L’opera del Che restituisce la voce diretta di uno dei protagonisti della lotta rivoluzionaria che liberò Cuba dalla dittatura di Batista e dall’asservimento agli interessi economici e politici nordamericani. Attraverso il racconto delle esperienze vissute nella Sierra Maestra, il lettore può riscoprire le ragioni profonde di una rivoluzione che ha posto al centro la dignità, la giustizia sociale, l’indipendenza nazionale e il diritto dei popoli a scegliere il proprio destino.
Oggi, a distanza di decenni da quella straordinaria esperienza, Cuba continua a difendere la propria sovranità nonostante le enormi difficoltà generate dall’embargo statunitense, una politica di aggressione economica che colpisce soprattutto la popolazione civile, limitando l’accesso a risorse, tecnologie, medicinali e strumenti indispensabili per il funzionamento dei servizi pubblici, a partire dalla sanità.

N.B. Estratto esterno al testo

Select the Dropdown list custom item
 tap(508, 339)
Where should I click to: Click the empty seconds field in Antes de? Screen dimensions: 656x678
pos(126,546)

Per questo la pubblicazione del volume è strettamente collegata a una concreta iniziativa di solidarietà internazionalista. Per ogni copia acquistata, 10 euro saranno destinati al sostegno dell’Ospedale e del Policlinico di Niquero, nella provincia di Granma, territorio simbolo della Rivoluzione cubana e luogo in cui ancora oggi si affrontano con dignità le conseguenze delle difficoltà economiche imposte dall’esterno.
Si tratta di un gesto semplice ma significativo: trasformare la lettura e la conoscenza in un atto di sostegno concreto verso un popolo che da decenni resiste alle pressioni economiche e politiche della più grande potenza mondiale senza rinunciare ai principi di solidarietà, uguaglianza e giustizia sociale.
Ma l’impegno della casa editrice non si ferma qui. Nel segno di quella visione che unisce cultura e solidarietà, memoria e futuro, è stata assunta anche la decisione di donare alla Casa de la Cultura di Niquero due copie di ciascuno dei libri finora pubblicati. Un piccolo contributo alla diffusione della cultura, dello scambio tra i popoli e della conoscenza reciproca.
Perché la solidarietà non è soltanto aiuto materiale. È anche condivisione di idee, esperienze, storia e cultura. È, per dirla con uno slogan che appartiene alla migliore tradizione del movimento operaio e internazionalista, “il pane e le rose”: il sostegno concreto ai bisogni immediati e, insieme, il nutrimento della mente e della coscienza.
Acquistare “Passaggi della guerra rivoluzionaria” significa dunque compiere una scelta che unisce memoria storica e impegno presente. Significa riscoprire il pensiero e l’esempio del Che, sostenere la sanità pubblica cubana e contribuire a rafforzare quei legami di solidarietà internazionale che nessun blocco economico potrà mai spezzare.
Un libro, una storia di liberazione, un gesto concreto a favore di Cuba che resiste.